Work to be completed:
Decide whether each statement below agrees with the court excerpt on the insurance dispute. Answer yes or no for each, quoting the deciding words of the excerpt.
1. Zurich amended its answer two days after answering the petition.
2. Counsel for LNY gave an exact damages figure at the hearing.
3. Zurich argues that LNY is insured under the policy.

Text for analysis:
* * * * *
An actual and genuine justiciable controversy presently exists between Plaintiff and Zurich that justifies a declaration regarding the parties' rights and obligations under the Policy.

In particular, Plaintiff seeks a declaration that the Policy covers Plaintiff's claims for direct physical loss of or damage to real property arising out of the public's fear of the coronavirus, the various governmental shut-down orders, the coronavirus itself, or some or all of these factors combined together.

Dkt 1-2 at ¶¶ 14–15 (emphasis added). Although unable to provide an exact figure at hearing, counsel for LNY asserted that "multi-millions" in damages are here at stake. Dkt 22 at 39.

Zurich answered the petition in August 2020 and amended its answer two days later. Dkts 1-4, 1-5. It raises several affirmative defenses, primarily arguing that LNY doesn't have standing to bring the claims at issue because it isn't insured under the policy. Dkt 1-5 at ¶ 1.
* * * * *
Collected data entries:
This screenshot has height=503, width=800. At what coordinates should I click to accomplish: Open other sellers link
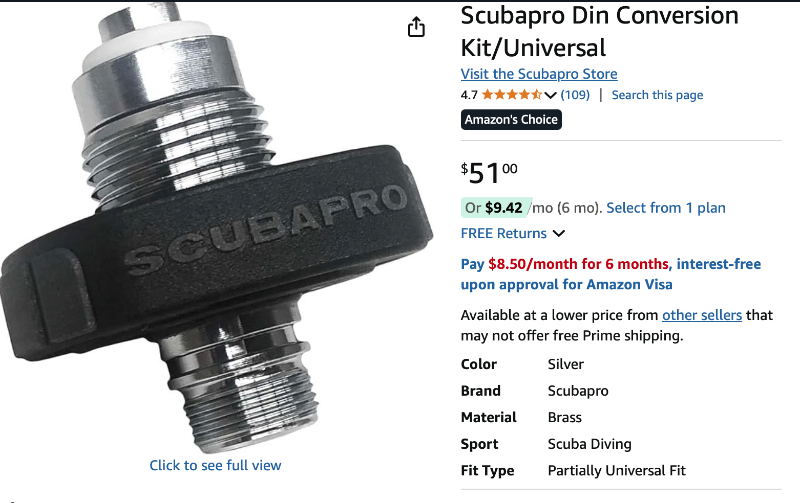point(702,315)
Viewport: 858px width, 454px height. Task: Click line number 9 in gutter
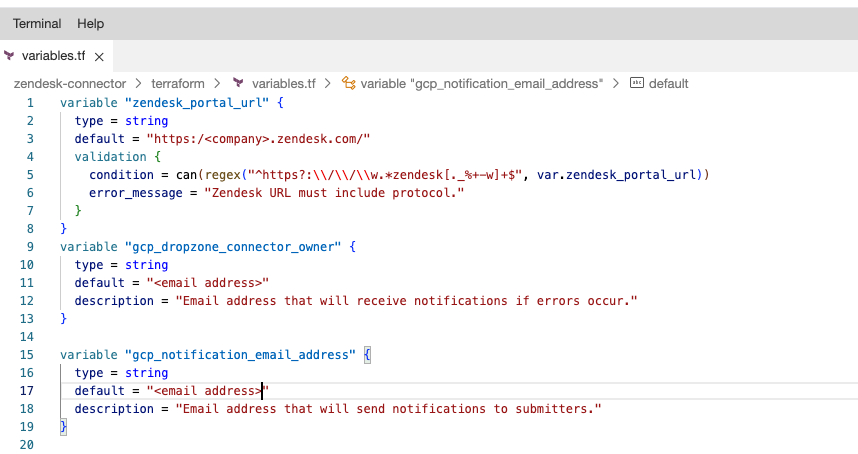[x=30, y=247]
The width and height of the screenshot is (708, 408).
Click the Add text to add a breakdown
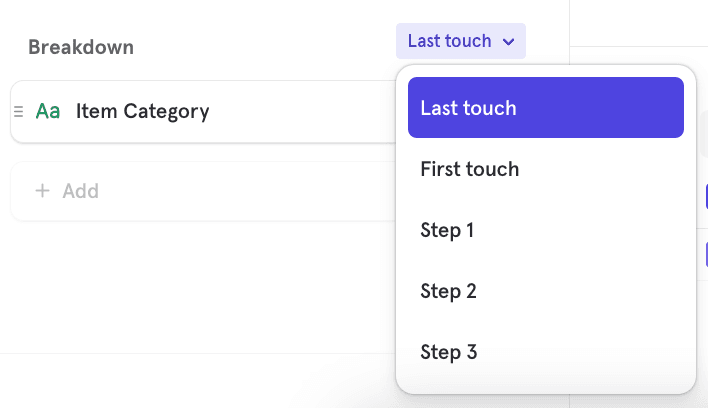(x=80, y=191)
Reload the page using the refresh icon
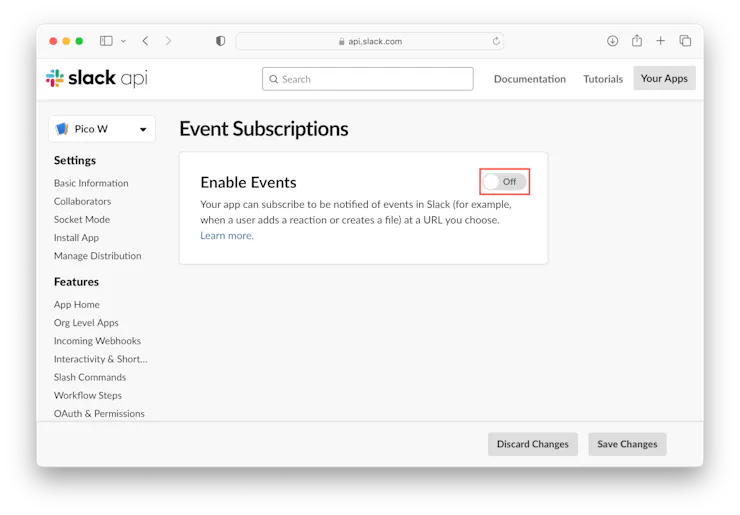This screenshot has width=740, height=515. (496, 41)
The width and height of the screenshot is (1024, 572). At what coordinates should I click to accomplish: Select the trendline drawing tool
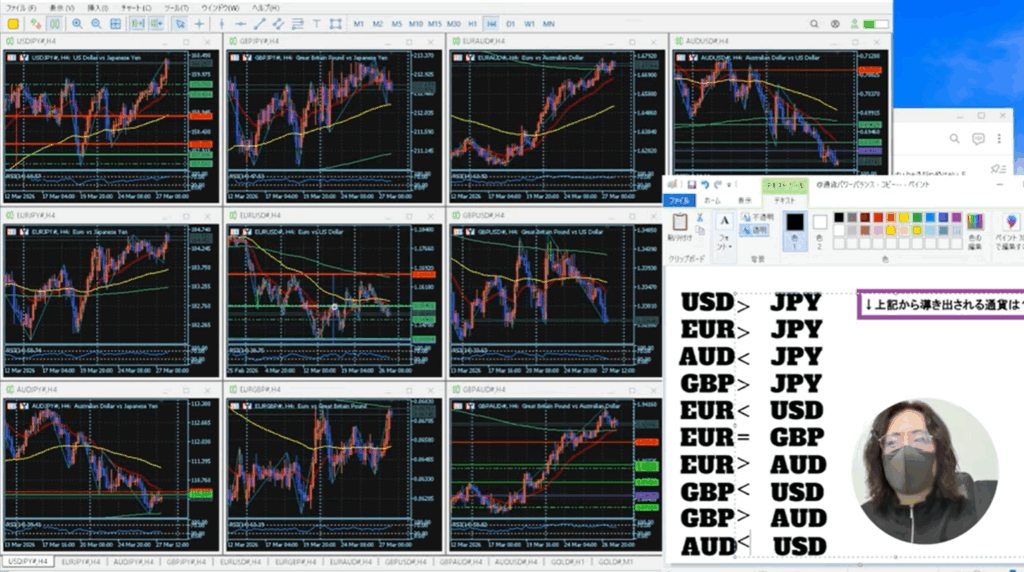coord(261,23)
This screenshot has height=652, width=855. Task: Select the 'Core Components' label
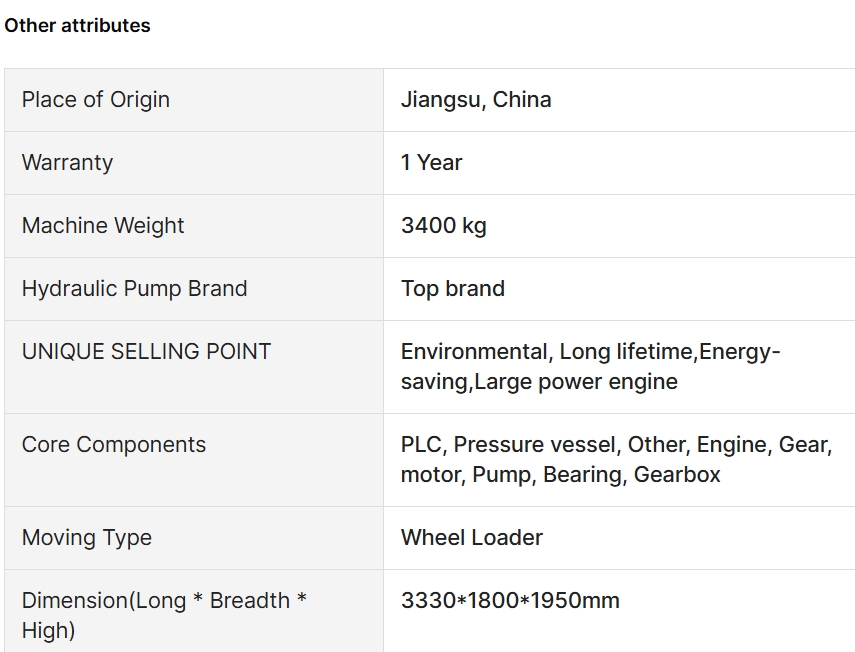(113, 445)
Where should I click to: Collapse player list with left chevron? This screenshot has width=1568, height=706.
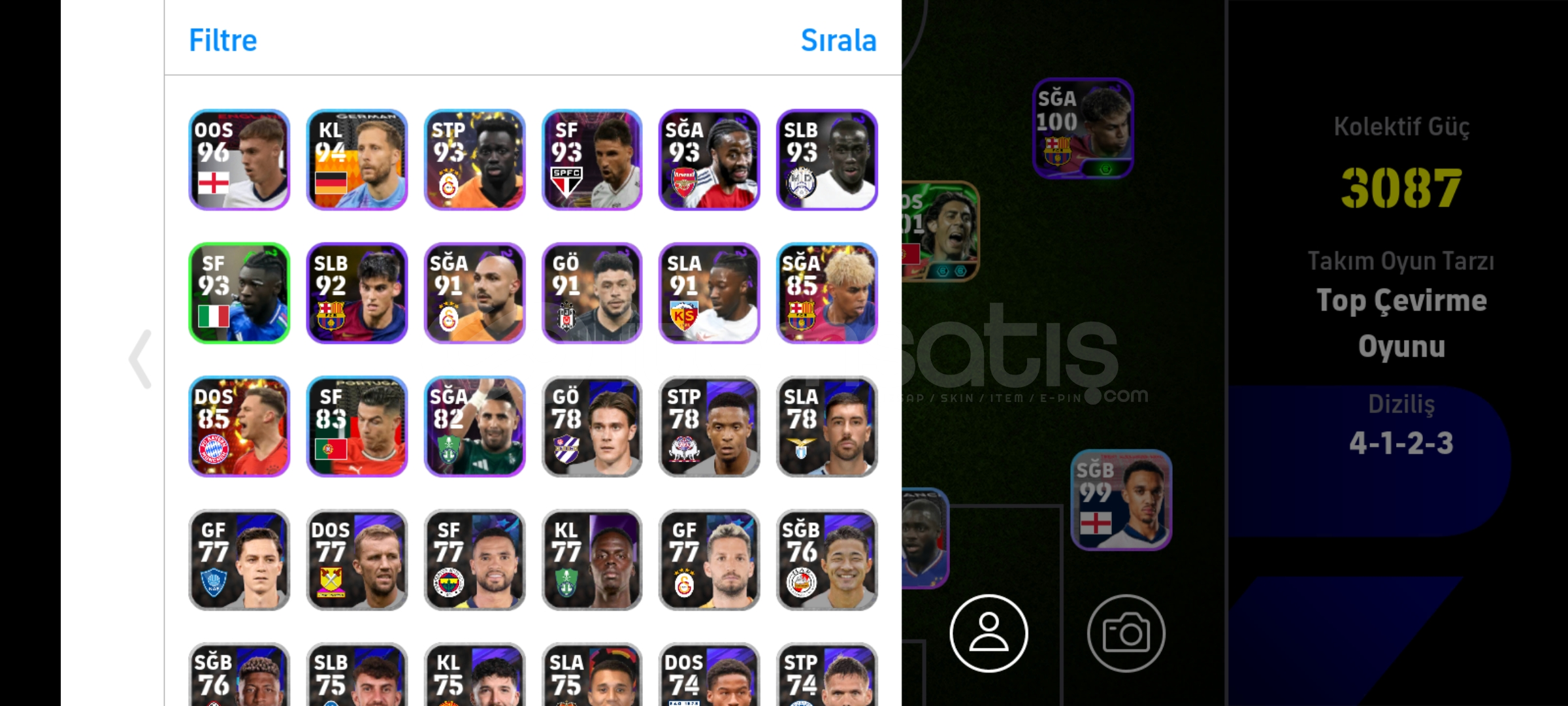pyautogui.click(x=140, y=359)
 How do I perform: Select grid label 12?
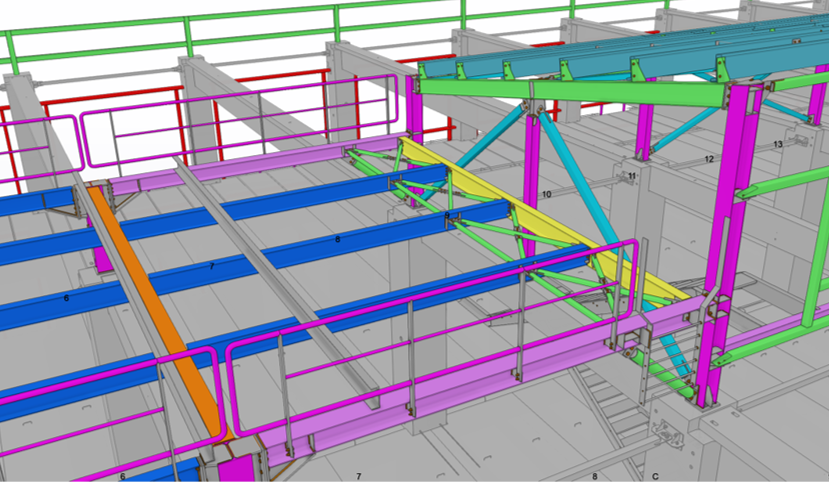point(709,159)
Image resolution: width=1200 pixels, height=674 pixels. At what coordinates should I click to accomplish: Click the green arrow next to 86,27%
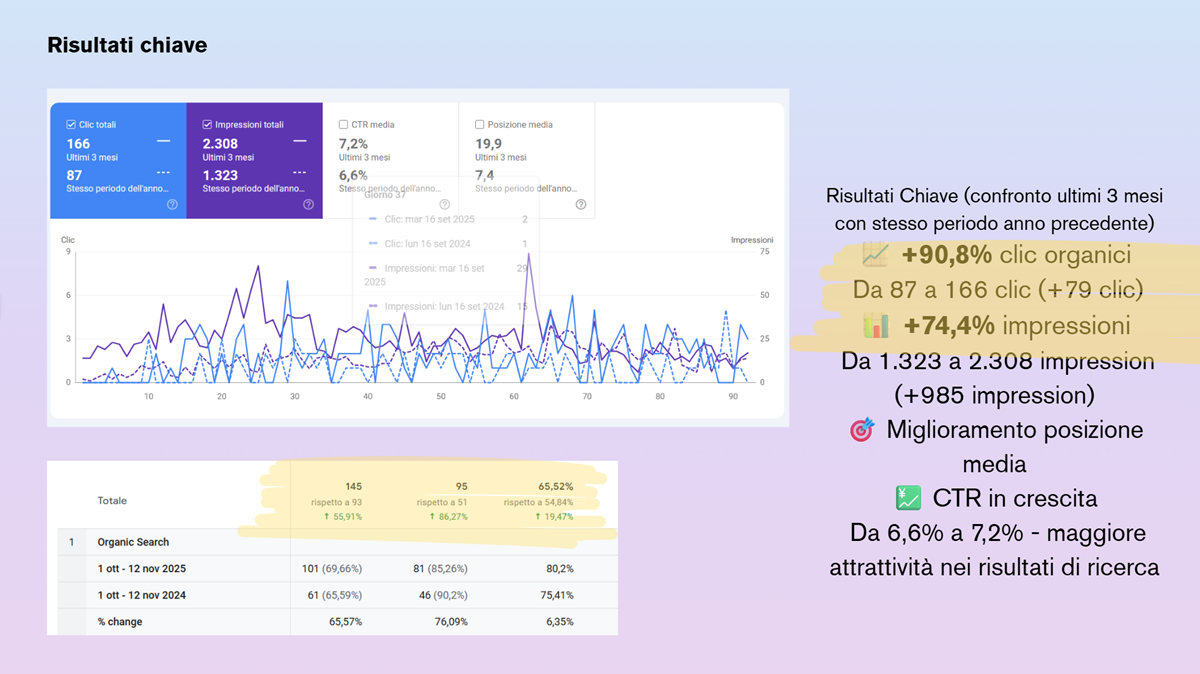[433, 517]
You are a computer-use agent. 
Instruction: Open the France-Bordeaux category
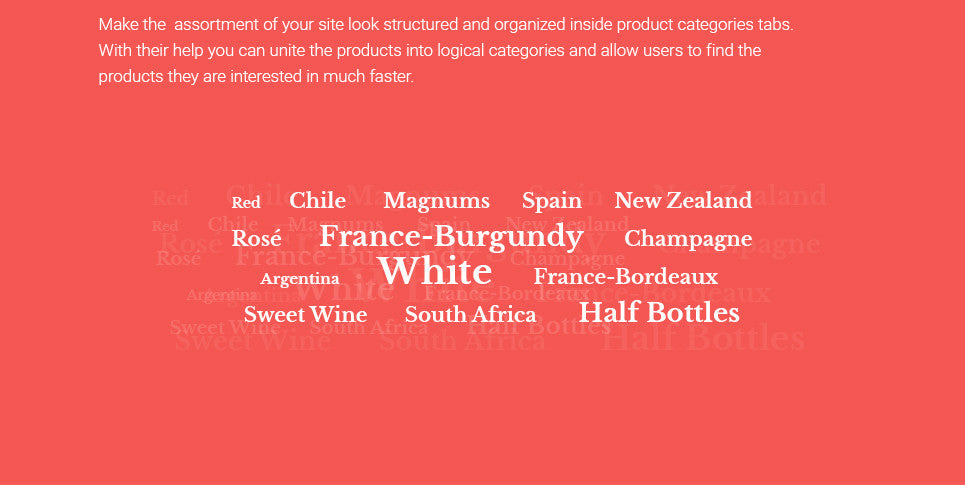626,276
* * * * *
Solution:
1. Yes: "Zurich answered the petition in August 2020 and amended its answer two days later."
2. No: "Although unable to provide an exact figure at hearing"
3. No: "LNY doesn't have standing to bring the claims at issue because it isn't insured under the policy."